Vaccine mandates are affecting CEO recruitment: Here's how

Georgina Gonzalez -

The effect of vaccination mandates and the COVID-19 pandemic have often been discussed from the angle of employees who have left their organizations and their managers, but the effect on executive hiring is less explored. Becker's spoke to an executive search hiring manager at WittKieffer to understand how the pandemic has changed executive recruitment in healthcare.

WittKieffer is a global executive search firm that works with organizations to recruit and provide talent at the executive level. Becker's spoke to Elizabeth Frye, MD, WittKieffer's chief of operations and physician executive consultant who specializes in executive searches in healthcare and the academic sciences.

She told Becker's that vaccination mandates being implemented in hospitals and healthcare systems has made proof of vaccination a requirement for a lot of positions. 

"In the search industry, we have to ask the healthcare clients what their vaccination mandate policies are so that we can explain that to candidates. Hiring is then to be contingent upon proof of vaccination," Dr. Frye also mentioned that there wasn't much pushback from candidates against the mandates, especially in her specialty of healthcare. 

For C-level executives in a health system or hospital, vaccination mandates are increasingly a challenge to have to deal with.
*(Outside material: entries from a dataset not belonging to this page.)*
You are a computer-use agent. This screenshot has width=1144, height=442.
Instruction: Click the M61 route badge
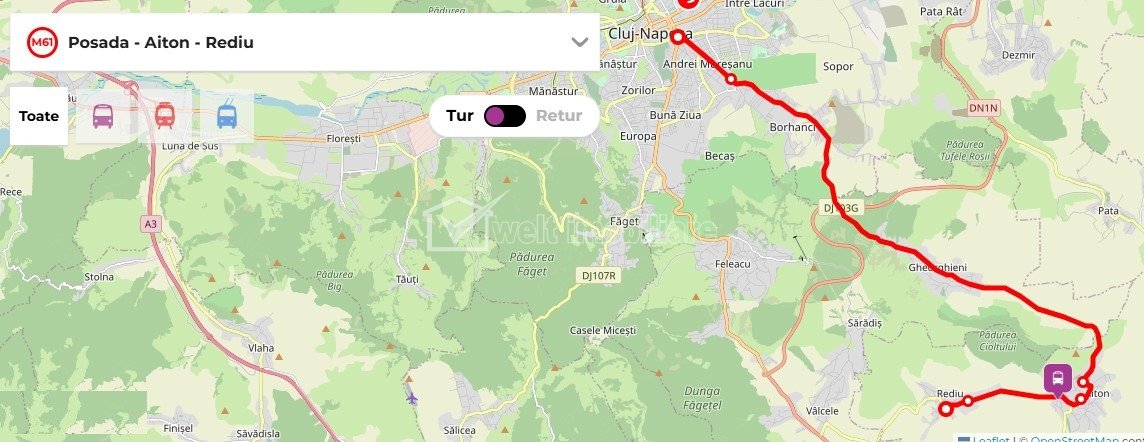click(42, 42)
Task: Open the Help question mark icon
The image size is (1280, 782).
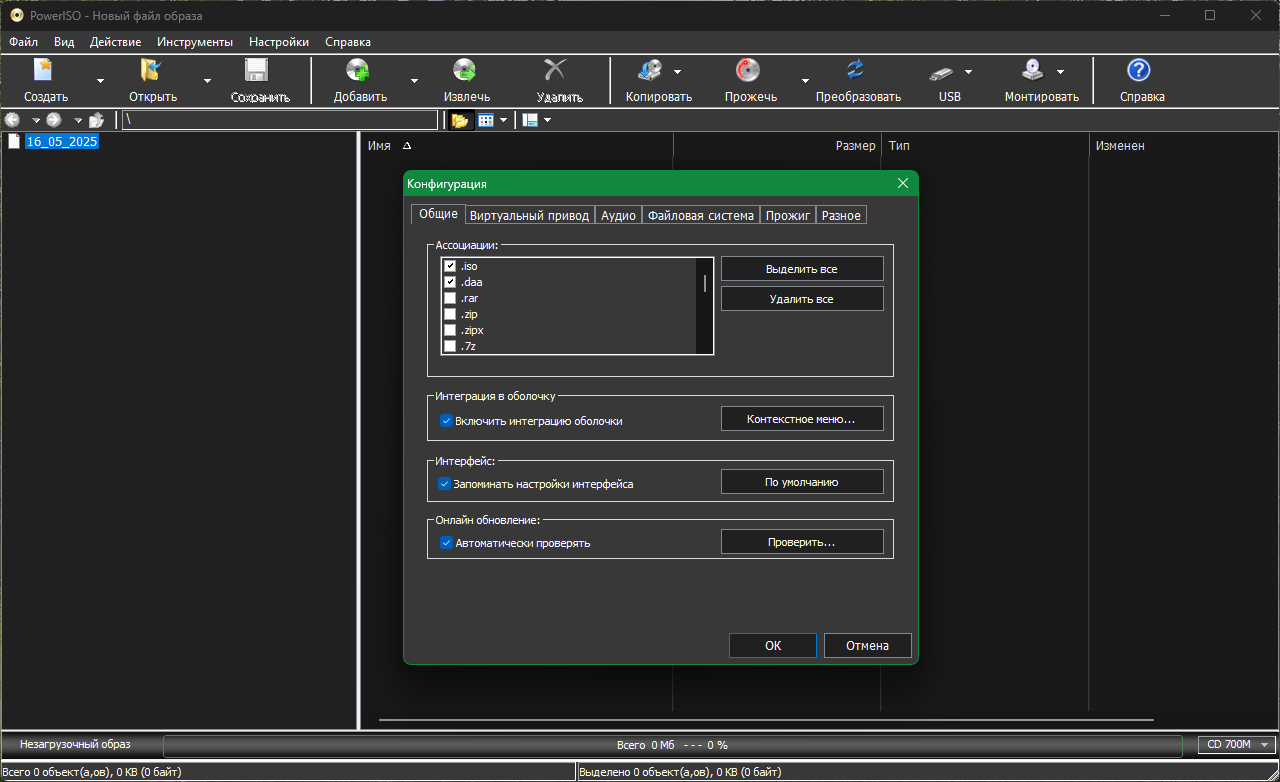Action: tap(1139, 71)
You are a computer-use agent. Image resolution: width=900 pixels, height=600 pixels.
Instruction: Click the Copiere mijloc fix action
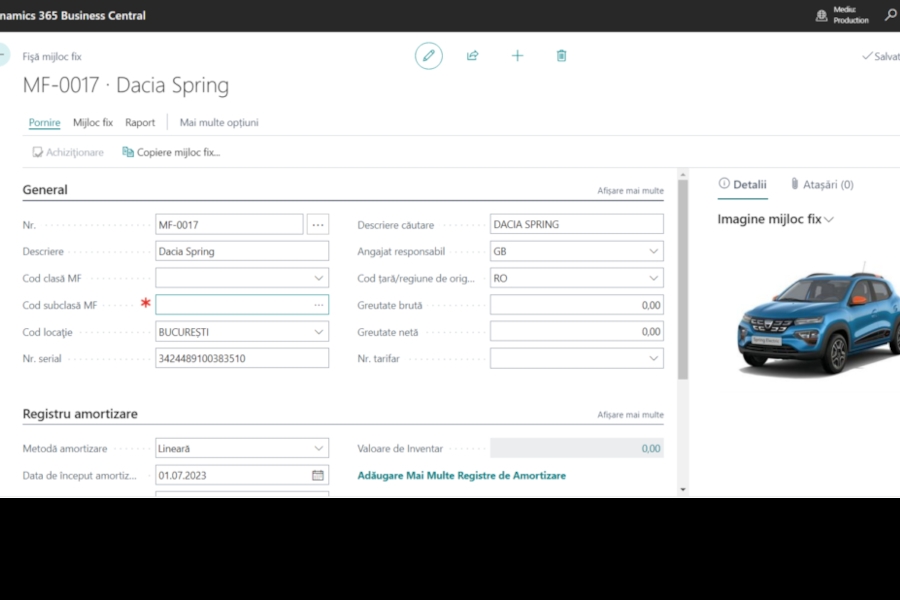coord(171,152)
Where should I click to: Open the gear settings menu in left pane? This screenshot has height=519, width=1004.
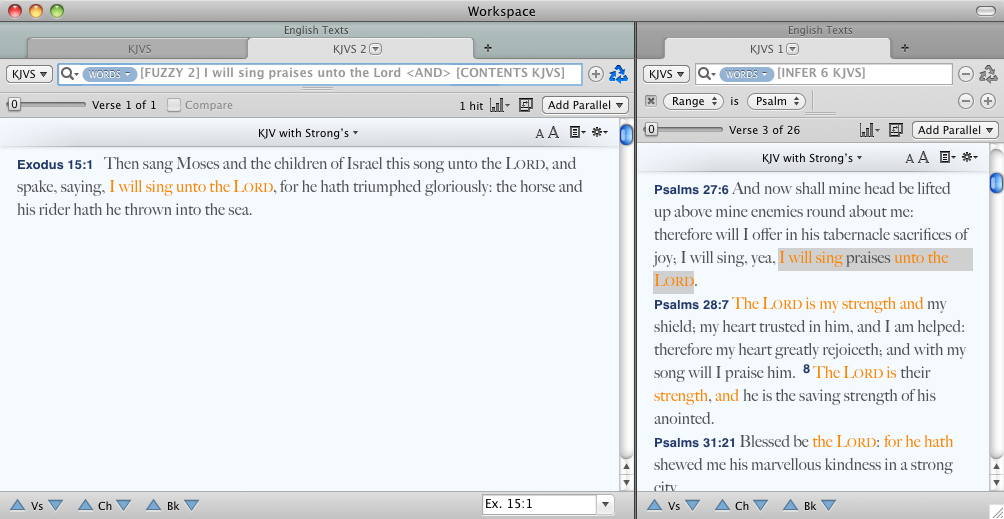pyautogui.click(x=600, y=131)
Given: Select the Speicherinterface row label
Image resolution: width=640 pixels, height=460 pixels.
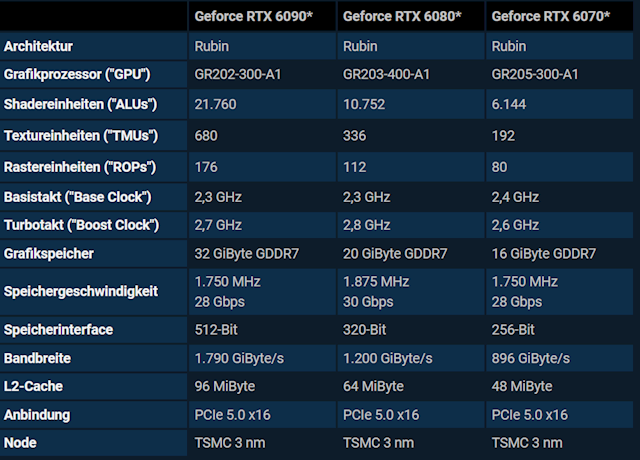Looking at the screenshot, I should pyautogui.click(x=58, y=329).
Deciding whether or not to impose a mandate, working out consequences for noncompliance and dealing with potential backlash have all become common issues for executives. While asking whether or not a candidate would agree with a mandate isn't part of the hiring process, understanding how they would deal with the situation is. 

"How do they respond when they have to make difficult decisions where there is not total consensus?" Dr. Frye said. "What is their leadership style that will allow them to be able to handle the controversy that a decision like this might have?"

Dr. Frye told Becker's that the pandemic has changed and emphasized certain characteristics of leaders that weren't as important before. 

"One of the things COVID taught us is that healthcare organizations have to be facile, innovative and creative. We are looking for healthcare leaders who are out-of-the-box thinkers, who are adaptable and flexible," she said. She also mentioned that courage, communication and consensus-building have become more important since the onset of the pandemic given the difficult, sometimes controversial and divisive policy decisions leaders must make. 

Increases in retirement and focus on diversity, equity and inclusion initiatives have both been other trends in executive recruitment. 

After getting their organizations through the worst of the pandemic, more executives are now retiring, possibly because of burnout or delayed retirement plans.

"We've seen a significant number of women leave the workforce," Dr. Frye said. "We're also seeing that people waited on recruiting for open positions because of COVID and financial concerns. As the economy has begun to recover, institutions have opened, they're beginning to hire more aggressively."

Healthcare leadership has a dearth of diversity, and Dr. Frye said the George Floyd protests of summer 2020 helped wake up boards to the issue: "There has been tremendous pressure on at least our search firm to increase the diversity of the slate because we know, if we don't bring them, they can't hire them. We're very proud that more than 90 percent of our slates are diverse."

COVID-19 changed a lot in healthcare, including the leading qualities of health leaders. Going forward, leaders will continue to have to be adaptable and flexible, and decide which pandemic-era policies they want to keep in place. DEI initiatives are also increasingly important and necessary.